A medida ainda está sendo elaborada pela equipe econômica do governo, mas pode se tornar uma alternativa de renda extra.

De acordo com o Estado, um financiamento imobiliário reverso pode ser a alternativa do governo para atingir o público idoso.

Em suma, o dono de um imóvel abriria mão de sua titularidade em favor de uma instituição financeira.

Posteriormente, uma espécie de salário seria pago ao cedente até o fim de sua vida.

Segundo o assessor especial da Secretaria de Política Econômica, Felipe Garcia, o projeto não é embrionário e está avançado.

Retirada da ‘pílula do veneno’ de estatuto é aprovada pelo conselho da Via Varejo

A cláusula de “poisen pill’, também conhecida como pílula de veneno, será retirada do estatuto social da Via Varejo.

De acordo com o Valor, a decisão foi tomada por meio de uma reunião com o conselho da companhia.

Agora, essa proposta deve ser submetida à aprovação dos acionistas da empresa, através de uma assembleia geral extraordinária (AGE).

O evento está previsto para acontecer em 3 de junho.

Apurações do Valor indicam ainda que a Via Varejo planeja criar condições para que avance a venda da fatia do Grupo Pão de Açúcar na companhia.

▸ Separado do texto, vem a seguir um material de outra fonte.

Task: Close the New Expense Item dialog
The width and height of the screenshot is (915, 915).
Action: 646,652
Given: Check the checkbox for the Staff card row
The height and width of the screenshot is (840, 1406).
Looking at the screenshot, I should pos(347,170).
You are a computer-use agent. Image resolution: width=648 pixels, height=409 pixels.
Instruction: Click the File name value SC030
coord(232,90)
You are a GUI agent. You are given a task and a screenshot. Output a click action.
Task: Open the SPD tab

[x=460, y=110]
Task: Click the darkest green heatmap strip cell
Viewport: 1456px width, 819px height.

Companhias aéreas Azul, Gol e Latam são habilitadas para participar de leilão da Avianca

Em recuperação judicial desde abril deste ano, a Avianca contará com a participação das companhias aéreas Azul, Gol e Latam em seu leilão de ativos.

As companhias foram habilitadas para participar na disputa que está prevista para o dia 7 de maio.

No que diz respeito a crise no setor, que tem pesado no preço do consumidor, o presidente da Latam no Brasil, Jerome Cadier, afirmou ao O Globo que haverá “no mínimo 4 a 6 meses de preço mais alto” das passagens.